··· Extrait de l'article
Le coronavirus renforce le racisme et la discrimination

Le nouveau coronavirus frappe-t-il tout le monde de la même façon ? Faux, affirme le juriste Martin Klingst, journaliste du quotidien allemand « Zeit »(1). Au contraire, la pandémie favorise le racisme et touche plus durement les faibles, les pauvres et les marginaux.

 « Plus sera comme avant ! », prédisait-on au début de la pandémie. On disait que l'apparition de ce virus allait « rassembler les gens, créer une grande unité et rendre les sociétés plus solidaires ». On affirmait aussi que le Sars-CoV-2 touchait toutes les personnes de manière égale : riches et pauvres, Blancs et Noirs, les majorités comme les minorités. La maladie Covid-19 était vue comme le niveleur par excellence. Le grand égalisateur.

Mais ce n'est pas vrai, lâche le juriste Martin Klingst, preuves à l’appui. La pandémie touche plus les personnes âgées que les jeunes, les hommes plus que les femmes, les personnes souffrant de certaines affections préexistantes plus que celles en bonne santé. Pour montrer combien la Covid-19 est un grand discriminateur, l’auteur montre que dans de nombreux endroits, les victimes sont principalement des pauvres et des membres de minorités. Plus loin, à l’aide d’exemples, l’analyste va montrer combien la pandémie est discriminatoire et encourage la haine ethnique d’un côté, et de l’autre renforce les inégalités et les injustices flagrantes au sein des sociétés.
······
··· Données enregistrées
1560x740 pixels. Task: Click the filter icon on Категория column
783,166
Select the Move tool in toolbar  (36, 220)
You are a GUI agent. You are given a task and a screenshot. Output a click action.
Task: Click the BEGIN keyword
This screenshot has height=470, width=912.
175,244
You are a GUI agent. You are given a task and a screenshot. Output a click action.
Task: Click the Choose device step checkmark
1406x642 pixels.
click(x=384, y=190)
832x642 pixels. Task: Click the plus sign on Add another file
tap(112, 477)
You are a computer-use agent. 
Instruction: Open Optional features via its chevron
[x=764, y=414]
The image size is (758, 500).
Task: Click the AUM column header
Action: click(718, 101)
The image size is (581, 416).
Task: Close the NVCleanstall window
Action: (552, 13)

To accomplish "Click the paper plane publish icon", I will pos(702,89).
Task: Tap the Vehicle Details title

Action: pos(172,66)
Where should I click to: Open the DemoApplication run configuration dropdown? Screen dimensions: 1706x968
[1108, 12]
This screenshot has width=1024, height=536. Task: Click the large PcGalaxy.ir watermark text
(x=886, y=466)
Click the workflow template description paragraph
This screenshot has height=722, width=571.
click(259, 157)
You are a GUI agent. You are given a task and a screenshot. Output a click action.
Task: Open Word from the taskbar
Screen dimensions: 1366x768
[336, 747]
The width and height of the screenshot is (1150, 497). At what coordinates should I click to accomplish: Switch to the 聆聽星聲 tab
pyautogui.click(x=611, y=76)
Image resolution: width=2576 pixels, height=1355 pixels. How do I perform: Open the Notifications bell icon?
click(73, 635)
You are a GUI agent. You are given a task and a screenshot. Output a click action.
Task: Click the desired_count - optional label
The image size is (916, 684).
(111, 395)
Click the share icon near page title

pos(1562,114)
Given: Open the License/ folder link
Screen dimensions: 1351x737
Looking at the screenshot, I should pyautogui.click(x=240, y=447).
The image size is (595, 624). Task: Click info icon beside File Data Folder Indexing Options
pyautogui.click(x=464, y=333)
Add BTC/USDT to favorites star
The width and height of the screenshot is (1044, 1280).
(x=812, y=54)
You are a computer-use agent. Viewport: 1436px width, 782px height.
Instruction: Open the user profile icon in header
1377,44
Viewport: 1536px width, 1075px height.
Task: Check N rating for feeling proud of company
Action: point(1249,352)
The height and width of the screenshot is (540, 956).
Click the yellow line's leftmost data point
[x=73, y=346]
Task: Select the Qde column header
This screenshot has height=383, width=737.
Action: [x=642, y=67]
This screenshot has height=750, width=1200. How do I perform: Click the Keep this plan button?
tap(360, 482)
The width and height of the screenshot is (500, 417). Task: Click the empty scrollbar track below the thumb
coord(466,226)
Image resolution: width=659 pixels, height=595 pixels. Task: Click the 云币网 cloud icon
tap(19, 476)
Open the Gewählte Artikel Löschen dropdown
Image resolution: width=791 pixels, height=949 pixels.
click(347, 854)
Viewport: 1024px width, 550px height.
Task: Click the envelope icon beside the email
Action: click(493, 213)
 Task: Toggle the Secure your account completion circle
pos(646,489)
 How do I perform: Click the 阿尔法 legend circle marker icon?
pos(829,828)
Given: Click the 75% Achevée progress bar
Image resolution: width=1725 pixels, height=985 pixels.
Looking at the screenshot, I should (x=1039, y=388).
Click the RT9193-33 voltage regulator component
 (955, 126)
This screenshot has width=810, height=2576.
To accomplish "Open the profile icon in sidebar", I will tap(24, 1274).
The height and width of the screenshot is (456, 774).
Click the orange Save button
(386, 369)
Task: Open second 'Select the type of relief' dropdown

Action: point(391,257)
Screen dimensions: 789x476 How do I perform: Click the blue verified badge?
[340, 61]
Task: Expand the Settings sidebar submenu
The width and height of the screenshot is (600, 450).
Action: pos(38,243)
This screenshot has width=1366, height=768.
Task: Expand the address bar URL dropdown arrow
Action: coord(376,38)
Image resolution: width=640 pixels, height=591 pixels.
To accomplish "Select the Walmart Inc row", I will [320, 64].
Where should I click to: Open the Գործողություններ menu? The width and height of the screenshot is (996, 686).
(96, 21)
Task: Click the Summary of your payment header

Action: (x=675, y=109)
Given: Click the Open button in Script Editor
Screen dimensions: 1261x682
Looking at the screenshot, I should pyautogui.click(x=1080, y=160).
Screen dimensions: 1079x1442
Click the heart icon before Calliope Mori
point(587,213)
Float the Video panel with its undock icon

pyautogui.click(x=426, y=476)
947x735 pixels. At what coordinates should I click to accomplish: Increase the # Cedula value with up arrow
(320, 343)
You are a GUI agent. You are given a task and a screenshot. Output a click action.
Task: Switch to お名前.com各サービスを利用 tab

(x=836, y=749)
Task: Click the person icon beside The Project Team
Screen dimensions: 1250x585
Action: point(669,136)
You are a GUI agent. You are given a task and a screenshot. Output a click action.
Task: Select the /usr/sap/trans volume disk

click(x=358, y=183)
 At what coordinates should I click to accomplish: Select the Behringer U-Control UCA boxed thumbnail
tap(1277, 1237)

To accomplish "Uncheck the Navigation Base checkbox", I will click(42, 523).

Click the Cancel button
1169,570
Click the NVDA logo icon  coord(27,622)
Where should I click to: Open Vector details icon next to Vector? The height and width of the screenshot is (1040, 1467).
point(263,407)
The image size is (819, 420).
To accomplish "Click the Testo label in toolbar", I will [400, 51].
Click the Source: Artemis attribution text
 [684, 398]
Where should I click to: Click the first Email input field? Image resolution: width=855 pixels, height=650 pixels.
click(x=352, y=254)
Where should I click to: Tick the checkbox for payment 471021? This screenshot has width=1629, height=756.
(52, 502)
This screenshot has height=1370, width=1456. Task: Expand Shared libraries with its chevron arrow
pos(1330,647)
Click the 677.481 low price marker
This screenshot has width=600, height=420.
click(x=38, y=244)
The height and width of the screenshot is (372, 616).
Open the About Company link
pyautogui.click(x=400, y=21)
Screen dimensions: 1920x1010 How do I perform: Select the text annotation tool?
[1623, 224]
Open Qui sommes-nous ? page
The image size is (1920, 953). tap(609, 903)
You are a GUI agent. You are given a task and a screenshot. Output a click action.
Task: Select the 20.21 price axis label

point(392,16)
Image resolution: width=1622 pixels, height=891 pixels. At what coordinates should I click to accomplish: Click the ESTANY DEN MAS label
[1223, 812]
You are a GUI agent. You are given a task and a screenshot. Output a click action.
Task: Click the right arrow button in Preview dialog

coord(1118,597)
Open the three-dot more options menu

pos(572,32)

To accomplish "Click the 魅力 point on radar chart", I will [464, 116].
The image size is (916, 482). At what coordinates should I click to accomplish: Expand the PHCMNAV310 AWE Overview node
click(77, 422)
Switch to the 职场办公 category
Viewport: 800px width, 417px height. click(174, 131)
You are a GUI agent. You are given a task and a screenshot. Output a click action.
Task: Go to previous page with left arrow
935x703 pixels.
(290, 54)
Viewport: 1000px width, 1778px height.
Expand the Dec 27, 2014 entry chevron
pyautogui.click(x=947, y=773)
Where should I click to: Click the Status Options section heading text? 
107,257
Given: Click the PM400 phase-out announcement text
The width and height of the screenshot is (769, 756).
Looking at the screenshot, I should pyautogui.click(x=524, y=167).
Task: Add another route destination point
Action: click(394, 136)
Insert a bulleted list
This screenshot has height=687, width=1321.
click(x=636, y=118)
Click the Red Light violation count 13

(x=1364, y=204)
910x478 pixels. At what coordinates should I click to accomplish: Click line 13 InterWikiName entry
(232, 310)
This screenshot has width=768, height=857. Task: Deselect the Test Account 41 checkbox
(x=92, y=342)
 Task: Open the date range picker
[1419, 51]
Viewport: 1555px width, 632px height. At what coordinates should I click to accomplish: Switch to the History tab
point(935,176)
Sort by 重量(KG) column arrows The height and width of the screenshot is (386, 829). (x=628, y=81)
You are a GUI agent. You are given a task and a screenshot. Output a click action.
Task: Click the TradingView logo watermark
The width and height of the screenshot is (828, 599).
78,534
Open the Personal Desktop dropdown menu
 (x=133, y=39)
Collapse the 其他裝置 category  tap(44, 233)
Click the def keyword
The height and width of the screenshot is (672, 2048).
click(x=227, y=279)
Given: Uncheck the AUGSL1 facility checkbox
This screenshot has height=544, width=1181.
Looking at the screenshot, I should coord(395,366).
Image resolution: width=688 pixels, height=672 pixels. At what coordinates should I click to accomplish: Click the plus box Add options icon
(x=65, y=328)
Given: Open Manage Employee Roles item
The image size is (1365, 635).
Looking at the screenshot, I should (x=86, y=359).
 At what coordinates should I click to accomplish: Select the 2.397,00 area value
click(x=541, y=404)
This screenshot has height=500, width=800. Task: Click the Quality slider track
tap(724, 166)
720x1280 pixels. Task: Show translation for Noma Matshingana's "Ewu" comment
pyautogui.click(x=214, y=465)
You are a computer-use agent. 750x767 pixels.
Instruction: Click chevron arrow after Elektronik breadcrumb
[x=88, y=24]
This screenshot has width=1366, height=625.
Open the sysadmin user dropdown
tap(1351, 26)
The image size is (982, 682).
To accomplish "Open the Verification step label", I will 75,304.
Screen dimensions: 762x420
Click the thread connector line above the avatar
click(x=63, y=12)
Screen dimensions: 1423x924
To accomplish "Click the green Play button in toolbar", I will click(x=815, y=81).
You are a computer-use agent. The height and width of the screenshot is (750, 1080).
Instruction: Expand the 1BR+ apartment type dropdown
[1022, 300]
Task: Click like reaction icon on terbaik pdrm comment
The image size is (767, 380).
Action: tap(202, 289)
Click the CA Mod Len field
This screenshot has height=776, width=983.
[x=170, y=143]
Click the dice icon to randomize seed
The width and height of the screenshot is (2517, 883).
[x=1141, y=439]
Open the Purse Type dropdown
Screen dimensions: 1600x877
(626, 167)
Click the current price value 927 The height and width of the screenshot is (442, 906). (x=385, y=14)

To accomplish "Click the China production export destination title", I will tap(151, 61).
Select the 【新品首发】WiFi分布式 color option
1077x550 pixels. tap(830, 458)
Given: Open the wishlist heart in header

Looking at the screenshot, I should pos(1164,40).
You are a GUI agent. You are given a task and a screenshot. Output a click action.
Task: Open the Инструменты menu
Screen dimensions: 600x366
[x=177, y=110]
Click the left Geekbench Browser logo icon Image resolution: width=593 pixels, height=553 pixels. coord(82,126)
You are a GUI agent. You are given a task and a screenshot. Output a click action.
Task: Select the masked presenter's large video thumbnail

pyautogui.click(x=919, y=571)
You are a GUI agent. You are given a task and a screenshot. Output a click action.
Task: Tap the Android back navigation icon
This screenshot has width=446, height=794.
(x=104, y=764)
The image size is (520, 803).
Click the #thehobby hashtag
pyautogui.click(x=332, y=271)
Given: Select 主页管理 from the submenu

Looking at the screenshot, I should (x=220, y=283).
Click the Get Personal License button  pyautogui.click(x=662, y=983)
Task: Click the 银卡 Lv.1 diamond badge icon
······
**Tâches à réaliser:**
1. Dans la phrase de l'article qui commence par « La pandémie touche plus », relevez les catégories de personnes que la pandémie touche davantage.
2. Résumez l'article en deux phrases.
3. D'après l'article, pour quel quotidien Martin Klingst travaille-t-il comme journaliste ?
Les lignes ne sont pas nécessaires pour ce travail.

**Résultats des tâches:**
1.
- les personnes âgées
- les hommes
- les personnes souffrant de certaines affections préexistantes

2. Contrairement à ce qu'on affirmait au début de la pandémie, le nouveau coronavirus ne frappe pas tout le monde de la même façon, selon le juriste Martin Klingst, journaliste au « Zeit ». La Covid-19 touche davantage les personnes âgées, les hommes et les personnes souffrant de certaines affections préexistantes, et elle favorise le racisme tout en frappant plus durement les pauvres et les minorités.

3. Il travaille pour le quotidien allemand « Zeit ».